*** The data Section Begins ***

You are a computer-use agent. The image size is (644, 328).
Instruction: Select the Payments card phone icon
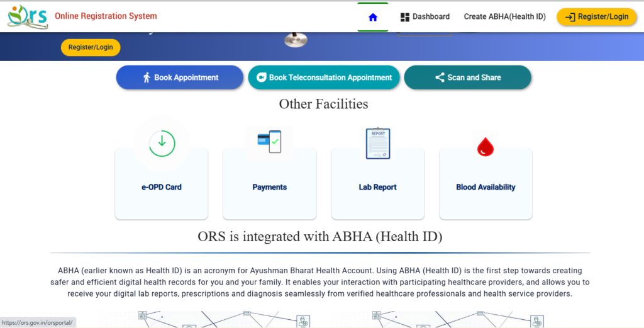(x=269, y=142)
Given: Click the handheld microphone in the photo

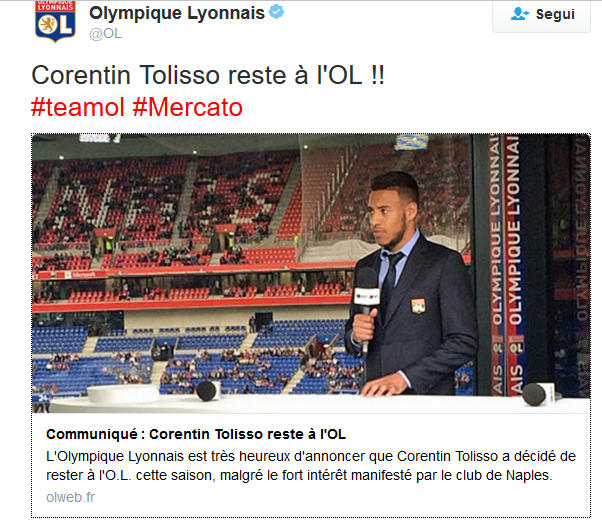Looking at the screenshot, I should point(366,296).
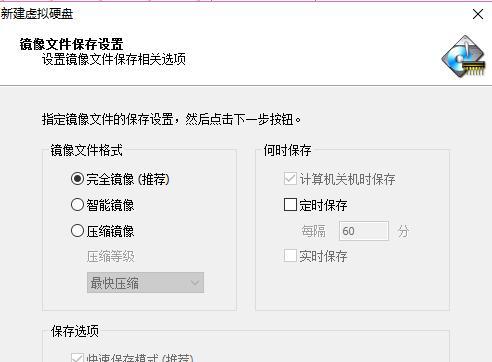Click the 压缩等级 label

point(111,257)
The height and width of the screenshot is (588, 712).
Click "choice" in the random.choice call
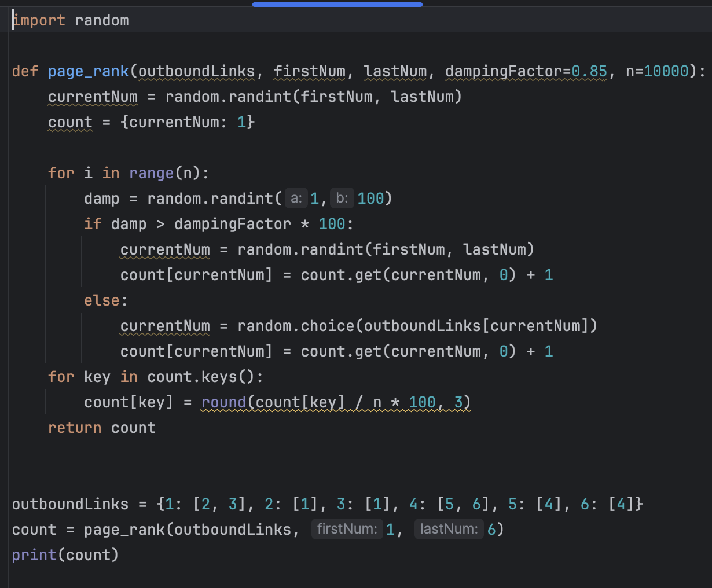tap(327, 326)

*** The data Section Ends ***

Whatever the records hold apart from pictures should be repeated exactly.

You are a computer-use agent. The image size is (644, 328).
Instruction: Select the Payments card phone icon
(x=269, y=142)
Given: Click the handheld microphone in the photo

Looking at the screenshot, I should point(366,296).
Click the 压缩等级 label

point(111,257)
The height and width of the screenshot is (588, 712).
Click "choice" in the random.choice call
tap(327, 326)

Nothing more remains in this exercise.